Foodies and connoisseurs may shudder at the thought of confining biryani inside a roti, but a prominent food retailer in Britain has done just that — offering biryani in a wrap.

world Updated: Jan 30, 2019 20:15 IST
Prasun Sonwalkar
Prasun Sonwalkar
Hindustan Times, London
Biryani,Wrap,Mughal
Foodies and connoisseurs may shudder at the thought of confining biryani inside a roti, but a prominent food retailer in Britain has done just that — offering biryani in a wrap. (Getty Images/iStockphoto)

Would you relish the tingling flavours of a biryani wrapped in a roti?

Foodies and connoisseurs may shudder at the thought of confining biryani inside a roti, but a prominent food retailer in Britain has done just that, raising a welter of protest as well as some delight at the experiment.

The long history of Indian food in the UK has seen versions of original dishes that may or may not exist back home. For example, the ‘chicken tikka masala’ is a British invention, now elevated to the status of the country’s national dish.

But retail major M&S has taken it further by referring to the Mughal era dish and offering what it calls ‘sweet potato biriyani wrap’, described as “fragrant sweet potato, basmati rice and buckwheat with a fresh kachumber salad and mango chutney, in a wholemeal roti wrap”.

It hit the headlines when food writer Maunika Gowardhan tweeted its image, and said: “Thanks but I like my biryani with rice in a bowl not a wrap. Seriously M&S!?” Some took issue with the spelling (‘biryani’), while others alleged there is “no frigging rice in there”.

Gowardhan told The Times: “I was trying to pick up something for my lunch on the go and came across a label that said biryani. I thought it was genuinely a biryani. I was a little confused. It was wrapped in a bread. I have never seen a biryani wrapped in a bread”.

“A biryani is a labour-intensive method of cooking. You layer everything. There’s saffron, there’s cardamom, some regions have rosewater, garam masala. This is a complete misrepresentation of what the dish is. All you are doing is using the name, not the dish. Biryani is not a flavour, biryani is a dish.”

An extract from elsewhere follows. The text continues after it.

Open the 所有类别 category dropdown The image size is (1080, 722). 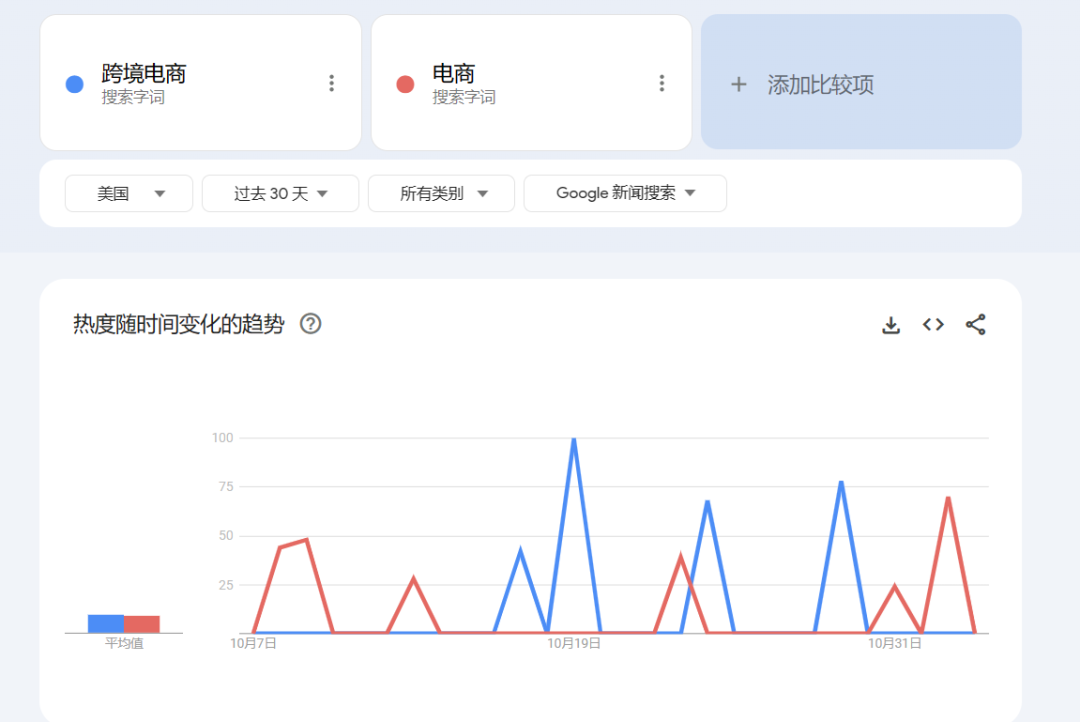click(441, 193)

But the retailer said: “M&S is famous for its food innovation and our developers use a fusion of different flavours and ingredients to create an exciting range of products to appeal to customers’ tastes.”

As more tucked into the row, celebrity chef Vivek Singh called for a relaxed approach, questioning rigidity and lack of experimentation in cuisines: “I don’t think there is a holy grail of what a biryani should be…People in Britain love biryani as much as most of us from the sub-continent.”

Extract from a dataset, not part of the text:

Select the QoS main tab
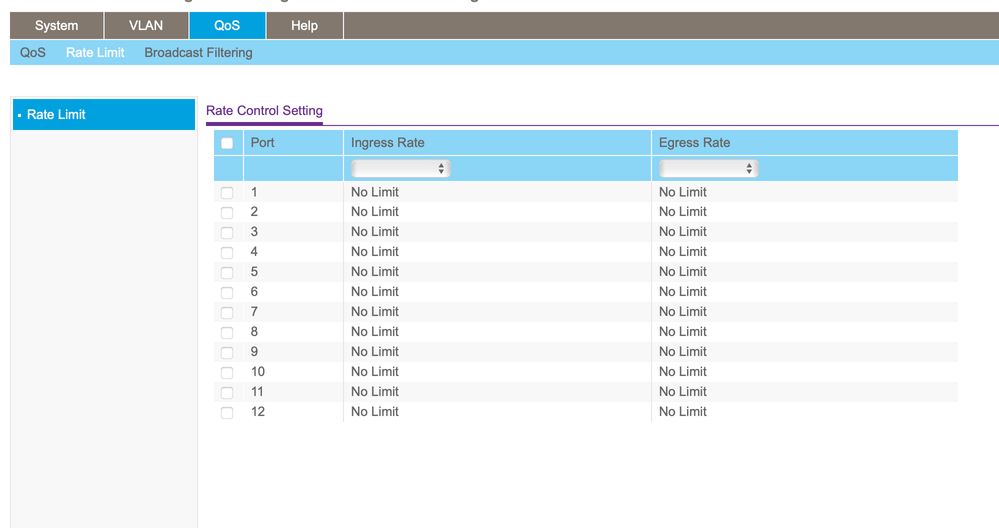This screenshot has width=999, height=528. pos(227,26)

“I don’t have a very rigid view of what authenticity is. I have spent a good part of my cooking life trying to challenge perceptions and push boundaries. I don’t think even my food is authentic,” he told the daily.

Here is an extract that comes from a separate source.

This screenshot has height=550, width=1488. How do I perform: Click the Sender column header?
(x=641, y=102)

It was former foreign secretary Robin Cook, who famously elevated ‘chicken tikka masala’ to the status of a national dish, widely available in restaurants as well as in the form of ready-meals in supermarkets.

According to Cook, it is a national dish “not only because it is the most popular, but because it is a perfect illustration of the way Britain absorbs and adapts external influences. Chicken tikka is an Indian dish. The masala sauce was added to satisfy the desire of British customers.”